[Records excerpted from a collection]
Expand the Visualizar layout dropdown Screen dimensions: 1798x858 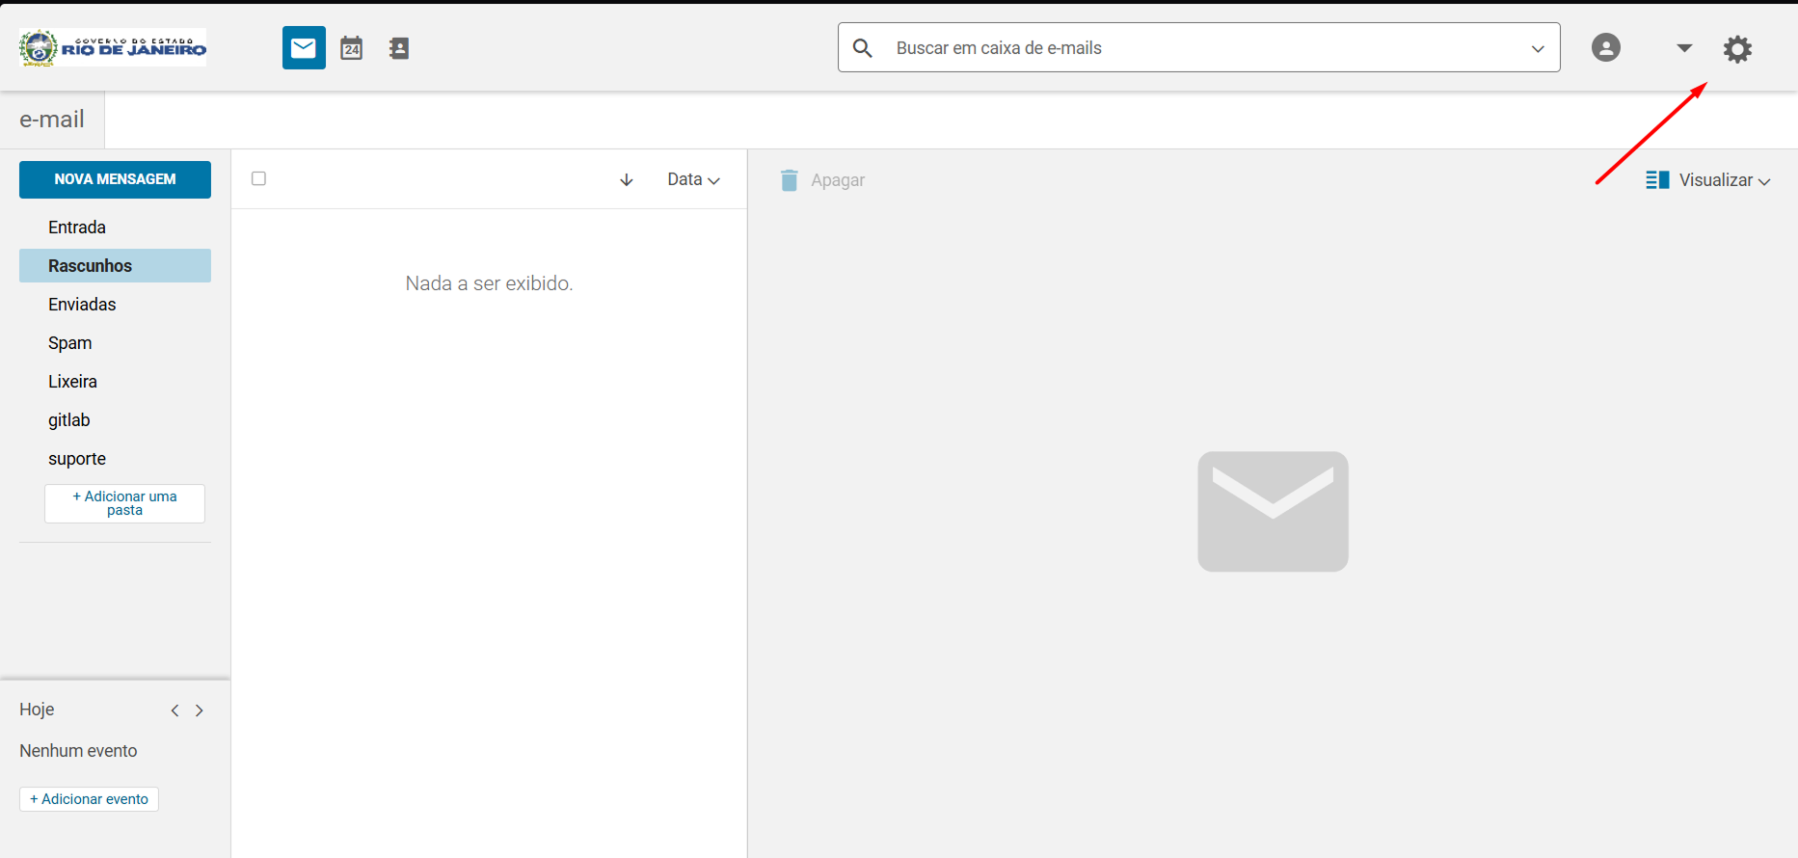(1708, 180)
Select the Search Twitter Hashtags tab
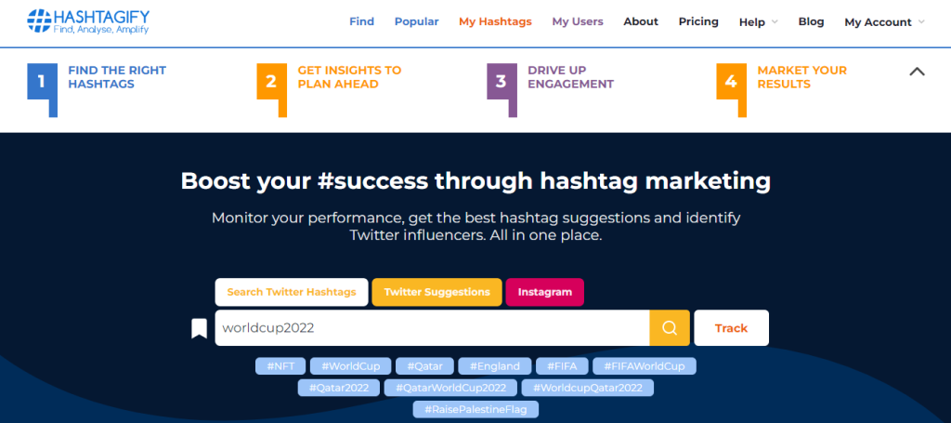Screen dimensions: 951x423 (x=291, y=292)
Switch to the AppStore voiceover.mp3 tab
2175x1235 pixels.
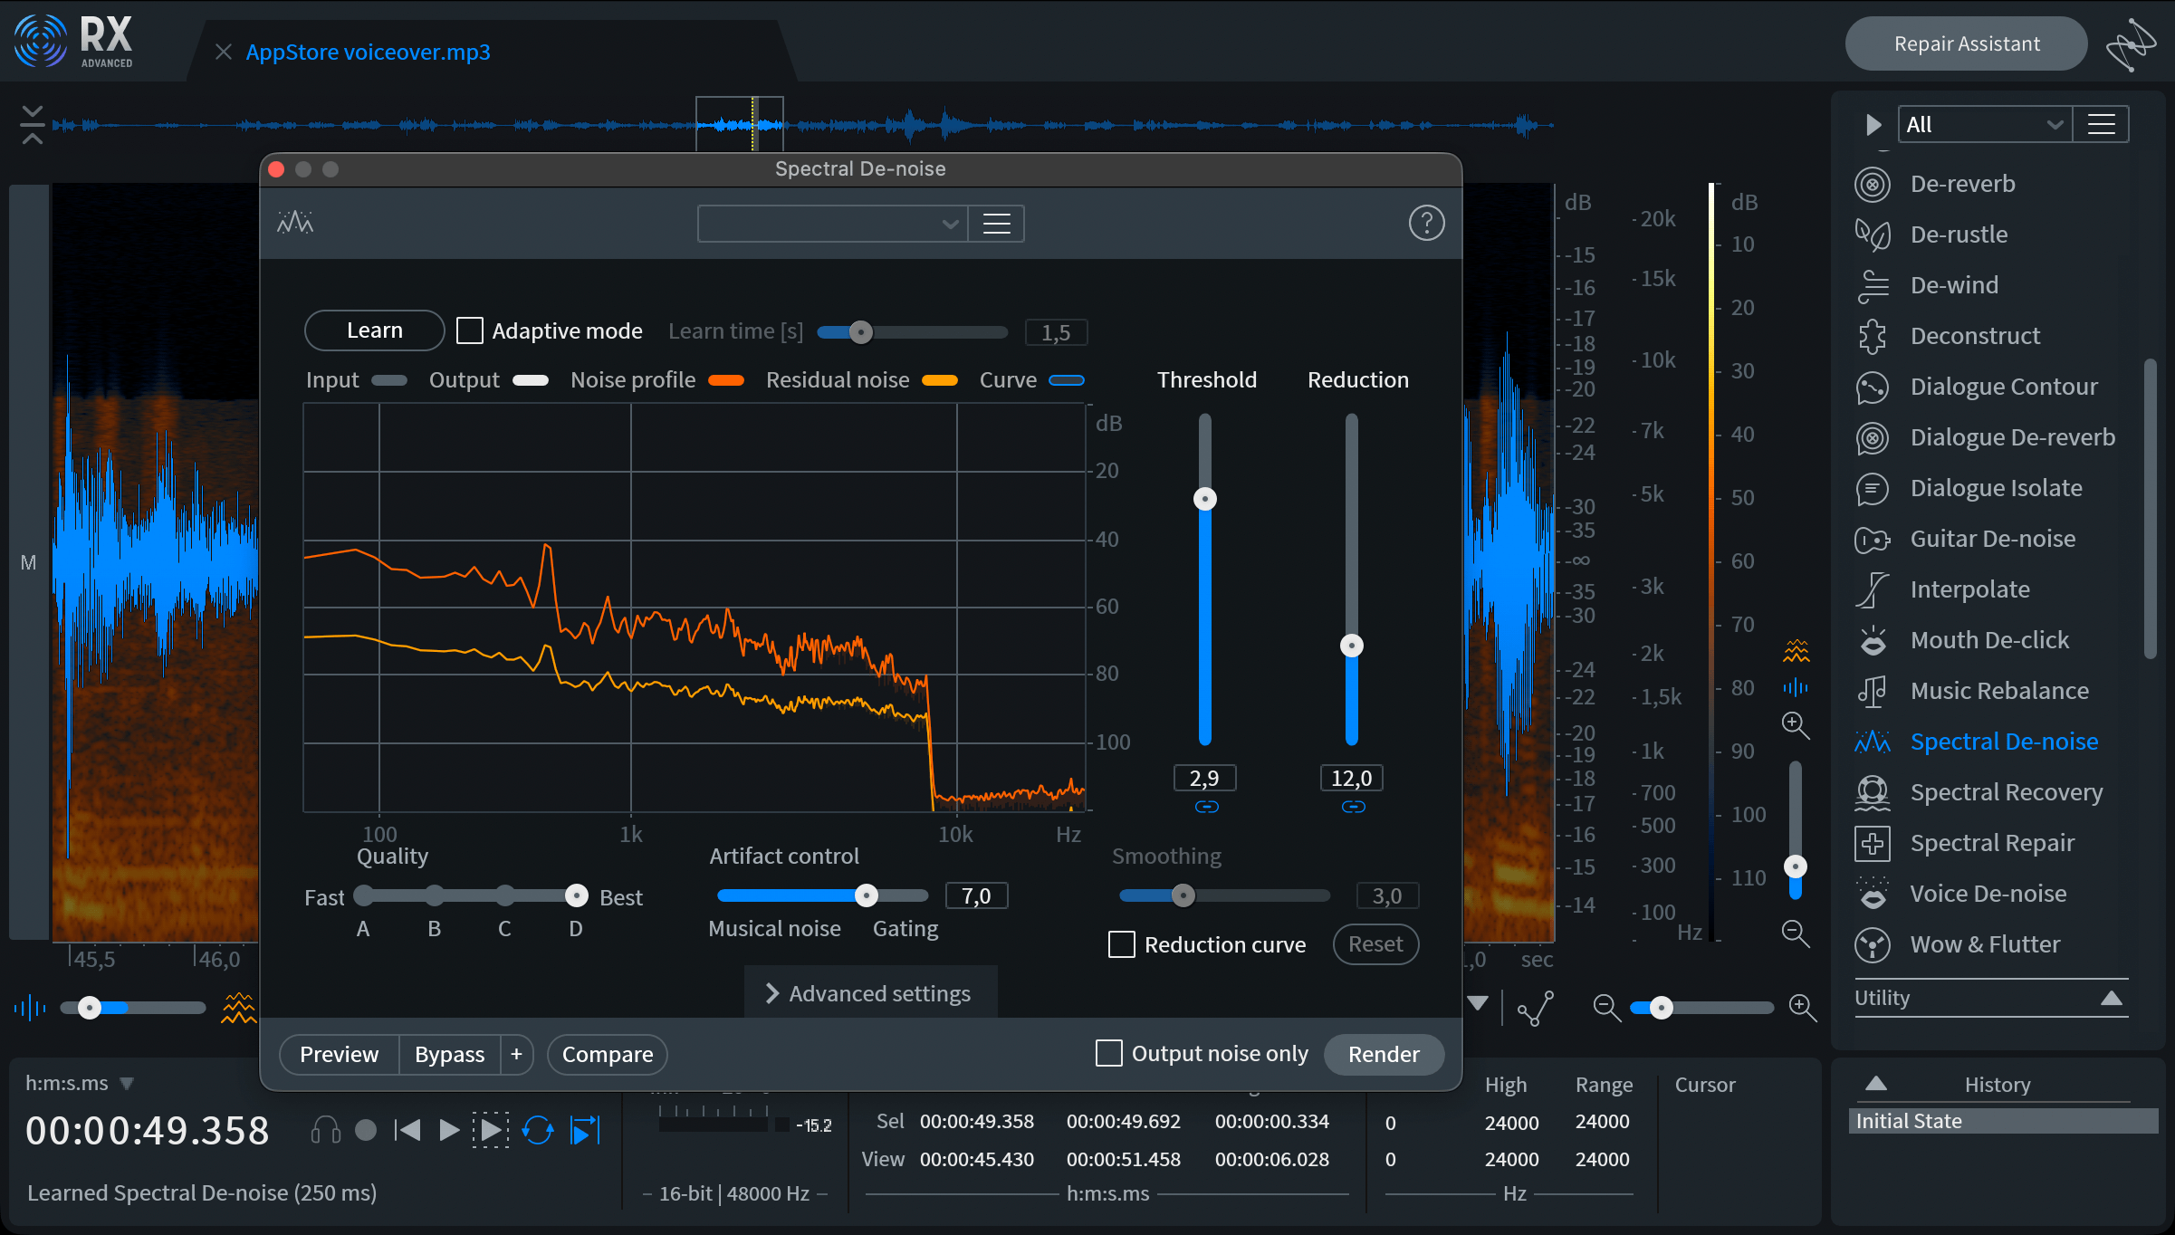click(x=368, y=52)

(Task details): Only the lines from the line with "Select the Search Twitter Hashtags tab" through the end of the records belong in your copy. Repeat them exactly, without pictures.

(Result of the task):
Select the Search Twitter Hashtags tab
Screen dimensions: 951x423 (x=291, y=292)
Switch to the AppStore voiceover.mp3 tab
2175x1235 pixels.
click(x=368, y=52)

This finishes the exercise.